Maka, benarlah apa yang dikatakan oleh Bukhaira. Pada usia yang ke 40 tahun, Nabi Muhammad menerima wahyu pertama, setelah ber-tahannus selama beberapa hari di gua Hira.

Tentu saja, Nabi Muhammad tidak siap dengan kehadiran Jibril untuk pertama kalinya. Peristiwa turunnya wahyu pasti menjadi masa-masa yang paling berkesan bagi Nabi Muhammad.

Bagaimana tidak, beliau menggambarkan proses turunnya wahyu seakan dadanya terasa seperti ada suara air yang bergemuruh. Gambaran proses itu menunjukkan betapa dahsyat dan beratnya proses transmisi wahyu kepadanya.

Dalam sebagian riwayat disebutkan bahwa pada masa awal menerima wahyu Nabi Muhammad masih sangat ketakutan. Ketika beliau mendengar suara memanggil-manggil namanya beliau berlari.

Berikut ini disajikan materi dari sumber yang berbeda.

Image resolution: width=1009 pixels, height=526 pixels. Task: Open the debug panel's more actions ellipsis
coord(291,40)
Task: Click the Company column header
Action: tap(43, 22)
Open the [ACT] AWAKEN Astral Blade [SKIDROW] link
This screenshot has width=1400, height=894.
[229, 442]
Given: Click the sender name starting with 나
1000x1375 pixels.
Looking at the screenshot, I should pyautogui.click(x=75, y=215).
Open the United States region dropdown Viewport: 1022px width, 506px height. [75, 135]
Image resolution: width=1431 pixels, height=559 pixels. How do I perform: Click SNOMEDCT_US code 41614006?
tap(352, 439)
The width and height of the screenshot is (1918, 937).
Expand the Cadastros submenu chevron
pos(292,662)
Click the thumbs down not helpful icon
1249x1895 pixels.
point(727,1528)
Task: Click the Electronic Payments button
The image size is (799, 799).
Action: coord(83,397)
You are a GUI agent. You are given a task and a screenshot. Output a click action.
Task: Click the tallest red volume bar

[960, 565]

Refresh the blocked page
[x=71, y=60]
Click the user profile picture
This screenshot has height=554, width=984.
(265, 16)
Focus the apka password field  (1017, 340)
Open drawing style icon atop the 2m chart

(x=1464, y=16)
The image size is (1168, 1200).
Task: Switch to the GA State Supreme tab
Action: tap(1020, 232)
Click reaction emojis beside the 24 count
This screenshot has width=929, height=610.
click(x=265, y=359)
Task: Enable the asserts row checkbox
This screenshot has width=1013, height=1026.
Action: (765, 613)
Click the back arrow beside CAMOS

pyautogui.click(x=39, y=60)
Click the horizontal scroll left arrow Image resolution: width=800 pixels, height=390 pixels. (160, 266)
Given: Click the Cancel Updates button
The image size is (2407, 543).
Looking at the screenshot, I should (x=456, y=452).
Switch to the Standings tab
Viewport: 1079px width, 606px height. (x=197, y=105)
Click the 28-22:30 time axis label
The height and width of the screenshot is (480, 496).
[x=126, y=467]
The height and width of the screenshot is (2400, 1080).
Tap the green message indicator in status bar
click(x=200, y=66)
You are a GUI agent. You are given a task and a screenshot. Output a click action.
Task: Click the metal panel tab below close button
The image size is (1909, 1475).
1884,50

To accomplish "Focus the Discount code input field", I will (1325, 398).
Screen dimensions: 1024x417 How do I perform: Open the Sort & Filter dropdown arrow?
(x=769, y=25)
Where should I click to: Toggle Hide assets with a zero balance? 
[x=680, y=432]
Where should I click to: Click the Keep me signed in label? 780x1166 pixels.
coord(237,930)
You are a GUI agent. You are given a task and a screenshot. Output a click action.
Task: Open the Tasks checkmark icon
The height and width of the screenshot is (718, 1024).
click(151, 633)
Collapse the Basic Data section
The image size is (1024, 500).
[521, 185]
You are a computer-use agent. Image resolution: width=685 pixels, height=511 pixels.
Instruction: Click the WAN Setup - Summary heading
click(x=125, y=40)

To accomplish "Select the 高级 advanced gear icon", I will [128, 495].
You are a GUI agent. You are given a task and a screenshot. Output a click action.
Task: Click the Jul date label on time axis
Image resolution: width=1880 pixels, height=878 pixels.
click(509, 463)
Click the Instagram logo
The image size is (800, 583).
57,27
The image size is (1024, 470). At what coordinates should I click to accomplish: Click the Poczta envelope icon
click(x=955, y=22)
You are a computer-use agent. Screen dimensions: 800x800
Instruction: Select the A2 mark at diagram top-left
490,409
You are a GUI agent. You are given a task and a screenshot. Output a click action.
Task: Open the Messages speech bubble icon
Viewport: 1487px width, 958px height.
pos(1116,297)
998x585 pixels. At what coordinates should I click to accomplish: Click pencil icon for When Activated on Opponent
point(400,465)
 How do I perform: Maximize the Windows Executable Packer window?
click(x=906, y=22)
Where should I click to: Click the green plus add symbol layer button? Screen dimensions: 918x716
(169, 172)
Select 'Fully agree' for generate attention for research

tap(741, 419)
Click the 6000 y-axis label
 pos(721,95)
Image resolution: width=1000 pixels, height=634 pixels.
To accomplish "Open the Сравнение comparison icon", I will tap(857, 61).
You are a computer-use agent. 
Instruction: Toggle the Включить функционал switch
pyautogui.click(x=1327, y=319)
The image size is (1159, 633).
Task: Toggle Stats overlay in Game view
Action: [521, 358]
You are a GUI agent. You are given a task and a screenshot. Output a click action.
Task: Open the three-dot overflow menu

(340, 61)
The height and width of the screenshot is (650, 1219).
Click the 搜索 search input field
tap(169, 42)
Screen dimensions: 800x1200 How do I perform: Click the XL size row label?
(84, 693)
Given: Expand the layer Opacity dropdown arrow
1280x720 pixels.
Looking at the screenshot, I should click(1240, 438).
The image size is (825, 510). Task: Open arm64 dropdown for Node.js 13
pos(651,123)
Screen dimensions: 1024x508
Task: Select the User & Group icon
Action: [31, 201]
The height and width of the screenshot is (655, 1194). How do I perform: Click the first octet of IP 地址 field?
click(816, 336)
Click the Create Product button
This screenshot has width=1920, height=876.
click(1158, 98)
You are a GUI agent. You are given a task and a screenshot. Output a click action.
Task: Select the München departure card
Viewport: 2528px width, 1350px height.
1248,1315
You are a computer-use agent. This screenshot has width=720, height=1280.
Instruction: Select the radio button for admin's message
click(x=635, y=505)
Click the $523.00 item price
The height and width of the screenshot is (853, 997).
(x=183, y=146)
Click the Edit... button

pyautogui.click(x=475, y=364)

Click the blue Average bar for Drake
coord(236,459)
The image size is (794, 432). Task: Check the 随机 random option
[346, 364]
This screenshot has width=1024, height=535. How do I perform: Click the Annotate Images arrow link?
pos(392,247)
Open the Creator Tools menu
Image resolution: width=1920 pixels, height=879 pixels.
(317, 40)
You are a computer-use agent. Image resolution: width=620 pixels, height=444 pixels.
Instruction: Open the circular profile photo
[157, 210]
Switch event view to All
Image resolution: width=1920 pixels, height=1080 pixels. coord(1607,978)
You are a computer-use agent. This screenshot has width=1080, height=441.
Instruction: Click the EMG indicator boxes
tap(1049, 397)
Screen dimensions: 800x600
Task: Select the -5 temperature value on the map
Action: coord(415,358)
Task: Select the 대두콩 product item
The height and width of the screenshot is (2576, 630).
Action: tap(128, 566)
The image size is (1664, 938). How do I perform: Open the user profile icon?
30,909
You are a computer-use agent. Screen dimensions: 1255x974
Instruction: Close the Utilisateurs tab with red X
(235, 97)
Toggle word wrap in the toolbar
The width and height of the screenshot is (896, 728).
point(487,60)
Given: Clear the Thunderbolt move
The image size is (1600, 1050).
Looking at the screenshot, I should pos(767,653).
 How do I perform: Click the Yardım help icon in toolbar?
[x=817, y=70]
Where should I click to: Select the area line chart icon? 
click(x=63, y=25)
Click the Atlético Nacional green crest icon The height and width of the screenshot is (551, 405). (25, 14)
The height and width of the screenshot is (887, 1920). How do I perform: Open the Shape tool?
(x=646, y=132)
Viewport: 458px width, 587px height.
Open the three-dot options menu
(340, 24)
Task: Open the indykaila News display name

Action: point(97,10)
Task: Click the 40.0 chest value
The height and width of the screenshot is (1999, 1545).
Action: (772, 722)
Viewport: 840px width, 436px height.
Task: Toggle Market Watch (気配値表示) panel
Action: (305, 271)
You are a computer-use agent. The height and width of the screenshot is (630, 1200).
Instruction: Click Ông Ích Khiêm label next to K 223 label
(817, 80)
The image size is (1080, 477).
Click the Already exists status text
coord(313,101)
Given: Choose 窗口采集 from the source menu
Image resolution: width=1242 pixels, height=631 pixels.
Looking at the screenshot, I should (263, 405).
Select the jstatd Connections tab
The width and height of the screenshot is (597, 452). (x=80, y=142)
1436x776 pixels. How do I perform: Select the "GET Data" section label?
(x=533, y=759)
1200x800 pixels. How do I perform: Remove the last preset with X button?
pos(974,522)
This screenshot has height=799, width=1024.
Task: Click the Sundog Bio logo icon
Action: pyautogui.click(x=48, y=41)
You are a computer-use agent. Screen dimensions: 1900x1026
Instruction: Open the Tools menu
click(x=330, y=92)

Keadaan itu dirasa mengkhawatirkan Khadijah.

Dia meminta Abu Bakar agar membujuk Nabi Muhammad untuk berkunjung ke rumah sepupu Khadijah, Waraqah bin Naufal, seorang ahli kitab. Ketika didatangi oleh mereka, Waraqah telah mengetahui tanda kenabian yang tampak pada diri Nabi Muhammad.

Setelah Nabi Muhammad mengadukan keadaannya, Waraqah memberikan saran agar Nabi Muhammad tetap tenang dan memperhatikan dengan seksama suara yang terdengar.

Viralnya Al-Qur’an

Viralnya Al-Qur’an di kalangan bangsa Arab telah bermula sejak ia sampai di telinga mereka. Mereka menyadari keindahan bahasa yang dimiliki oleh Al-Qur’an, namun untuk mengakuinya, mereka masih terhimpit tekanan dan kekhawatiran.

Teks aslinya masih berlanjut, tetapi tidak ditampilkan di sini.